**Excerpted passage**
Can we grow out of deficits this big?
Bush's budget goes $521 billion into the red. Behind that number is a long-term fiscal challenge for the US economy.
WASHINGTON
An 11-pound federal budget arrived with a thud on Washington desks Monday morning, underscoring an increasingly tough fiscal environment.
Rising projections for the 2004 and 2005 federal deficits have apparently placed constraints on the Bush administration's policymaking options, and prompted a scaling back of programs on many domestic fronts.
The new numbers are already sharpening the debate about military spending versus domestic needs, the amount of economic damage done by budget deficits, and the realism of the president's plans to trim the deficit by half by 2009.
Beyond those questions looms a longer-term worry: Even if President Bush makes good on his deficit-cutting pledge, experts say it won't ease the burden of rising deficits as baby boomers retire.
"Our fiscal gap is too great to grow our way out of this problem. Tough choices are going to be required," says David Walker, the Comptroller General and head of Congress's nonpartisan General Accounting Office (GAO).
At a Monitor breakfast he outlined stark choices: Reform entitlement programs like Social Security. Cut the base of discretionary spending which Congress controls. Change tax policies. "We are going to have to look at all three," he said.
The entitlement challenge appears sure to color near-term policymaking, such as whether the president can win approval for making his tax cuts permanent. Already, Democrats are stepping up efforts to tag Bush as fiscally irresponsible.
But economists also generally agree that in the short run, more spending gives the economy a boost. The president highlighted this point, saying his budget was "a reflection of this nation's goals and purposes and advances our three highest priorities," including winning the war on terror, strengthening homeland defenses, and supporting the economic recovery.
There is no dispute that federal finances currently are awash in red ink. There will be a $521 billion gap this year between federal spending and government income. In the 2005 government budget year that starts this October, the deficit will be a still lofty $364 billion. While records in dollar terms, the deficits are smaller as a share of the economy than some deficits in the past
At the heart of the president's proposals is another boost in spending on national security. Security related spending increases would consume virtually all of the 3.9 percent increase requested in spending controlled by Congress.
Some $420.7 billion in military spending does not include ongoing military operations in Iraq and Afghanistan, to be funded in a request expected to come after November's election.
With his conservative GOP allies unhappy about red ink spilling across federal account books, the president is proposing a clampdown on domestic spending. The new budget calls for cuts in seven of 16 cabinet level agencies and seeks to hold nonsecurity related discretionary federal spending to a tiny 0.5 percent increase. That does not keep pace with inflation or a rising population - in effect a cut.

**Source material**
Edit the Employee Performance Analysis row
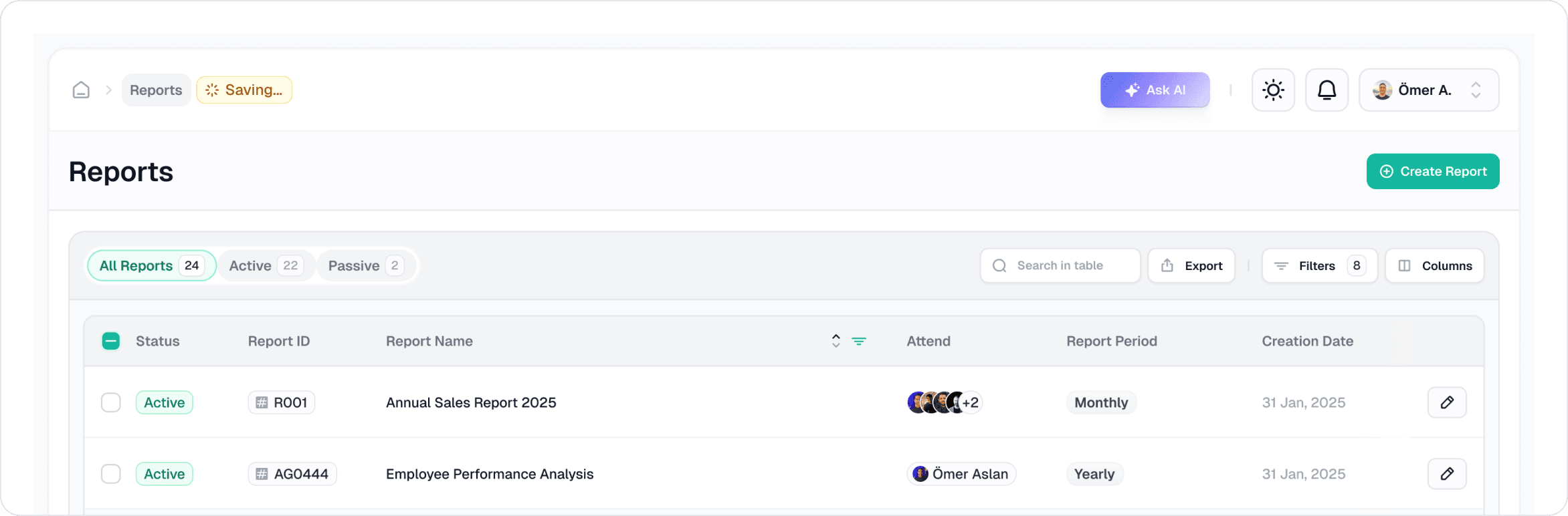Viewport: 1568px width, 516px height. tap(1447, 474)

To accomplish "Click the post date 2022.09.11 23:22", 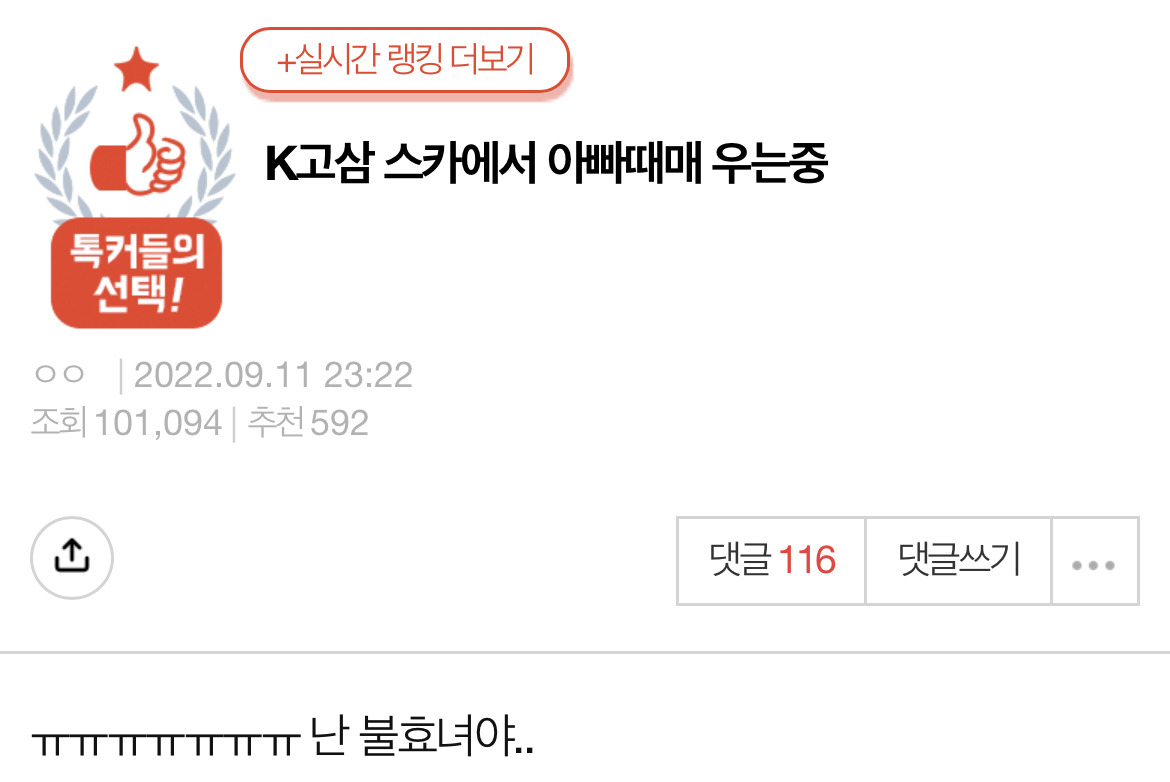I will click(273, 375).
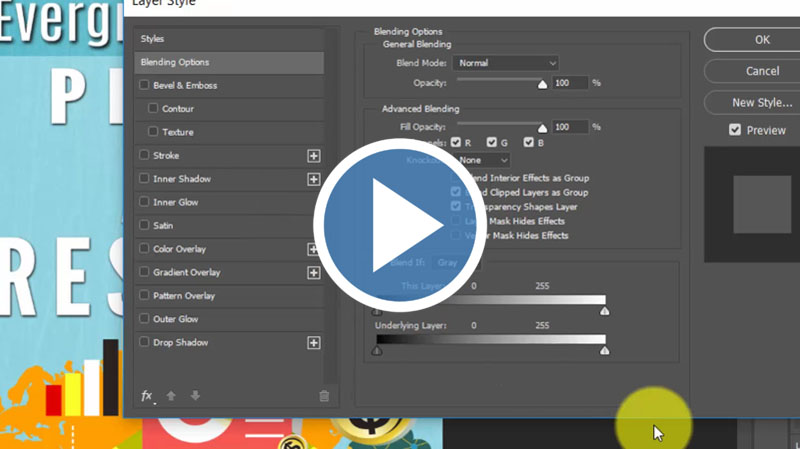
Task: Click the delete effect trash icon
Action: [x=324, y=396]
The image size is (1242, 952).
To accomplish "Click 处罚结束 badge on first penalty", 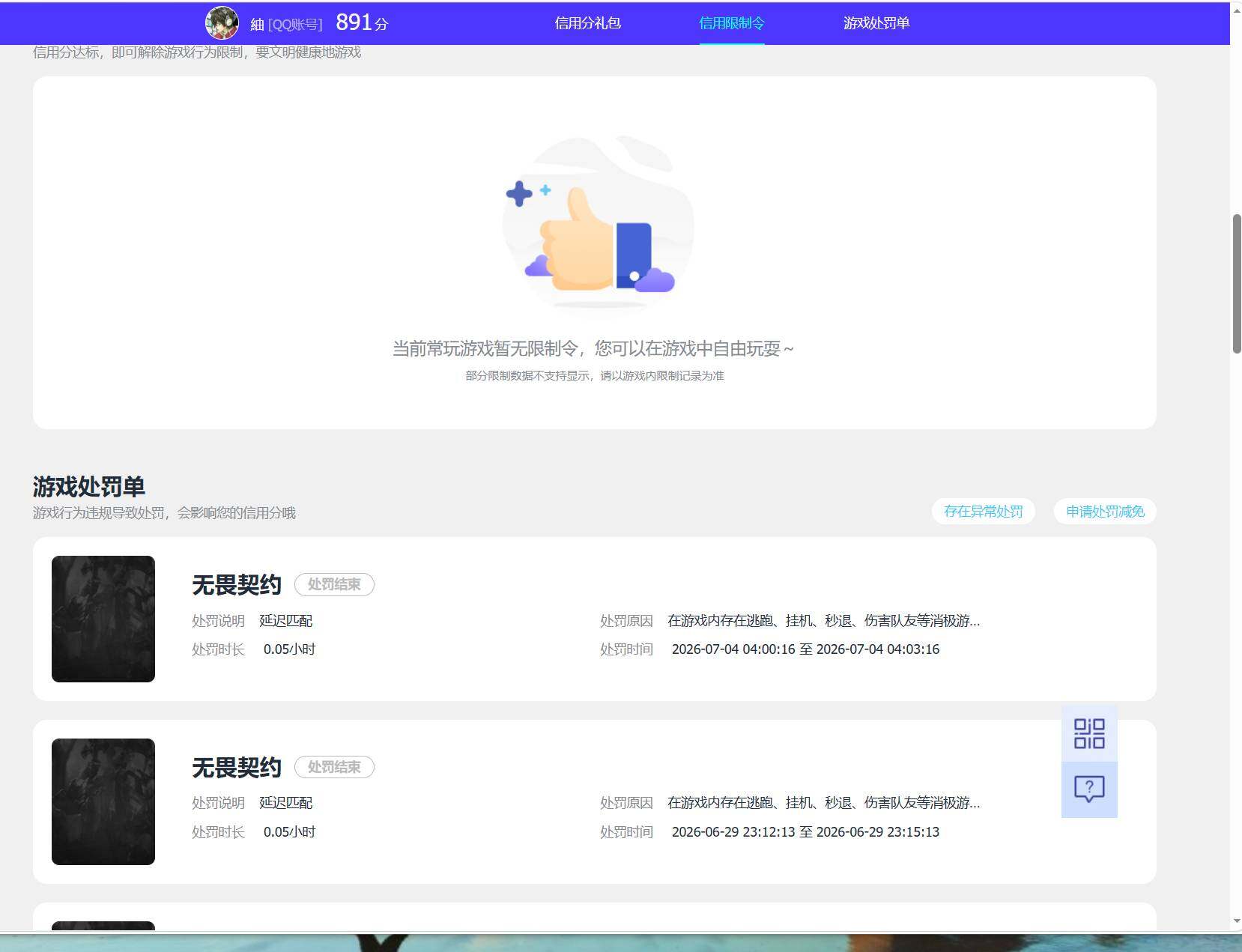I will [x=334, y=584].
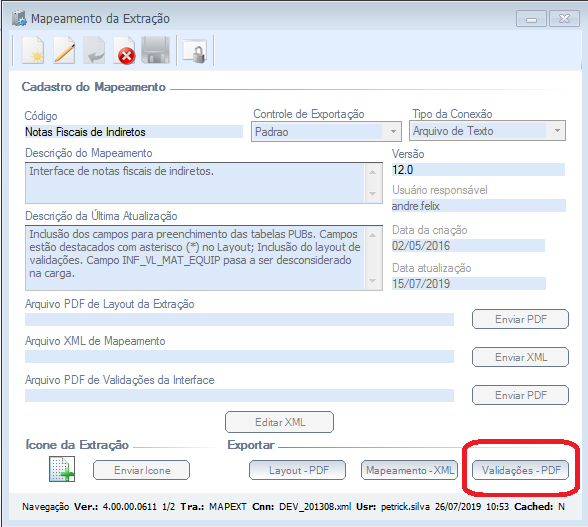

**Exercise objective**
Reproduce word for word the part of the budget deficit article between "Rising projections for" and "half by 2009.", inclusive.

**Output for this exercise**
Rising projections for the 2004 and 2005 federal deficits have apparently placed constraints on the Bush administration's policymaking options, and prompted a scaling back of programs on many domestic fronts.
The new numbers are already sharpening the debate about military spending versus domestic needs, the amount of economic damage done by budget deficits, and the realism of the president's plans to trim the deficit by half by 2009.